Gas prices are edging close to $5 a gallon nationally, ABC warns, already exceeding that price in downtown Los Angeles. The prices are expected to stay high while refineries undergo the expensive maintenance of switching to summer fuel blends, and passing the cost on to consumers.
Experts predict that the prices will plateau, then drop as the transition wraps up but until then, drivers will just have to tighten their belts and deal. Thursday, Feb. 21 marks the 35th consecutive day of gas price increases.
But there is some good news in the midst of a grim economic landscape: Ford's EcoBoost family of turbocharged, direct-injected vehicles are exceeding expectations in sales. These cars are not as fuel-efficient as hybrid and diesel engines and cost $1,000 more than other cars with their specs, but they are an affordable option with decent power and relatively low fuel consumption.
Since its introduction three years ago, Ford has sold more than 530,000 EcoBoost cars, according to Green Car Reports, and is selling more EcoBoost-equipped F-150s per month than the company had anticipated it would sell in a year.
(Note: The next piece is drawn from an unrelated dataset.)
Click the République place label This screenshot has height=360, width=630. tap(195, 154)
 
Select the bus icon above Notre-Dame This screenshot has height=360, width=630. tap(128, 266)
The F-150 truck is the most popular, weighing in at 280,000 units sold to U.S. customers — 42 percent of total F-150 sales.
Because of its popularity, Ford plans to move some jobs back to the States, expanding production at its Cleveland Engine Plant in Ohio, Detroit News reports. This will create hundreds of new jobs, which it needs in order to keep up with demand. This would be a welcome boon in northern Ohio, where Ford closed an engine plant and a casting plant in the last few years.
The plant currently produces 3.5-liter V-6 engines for the F-150. The company also has plans to triple production of European vehicles to about 480,000 units by 2015.
Next year, Ford will invest $400 million to revamp its Lima Engine Plant in Ohio, moving from producing 3.5 and 3.7-liter engines to a small V6.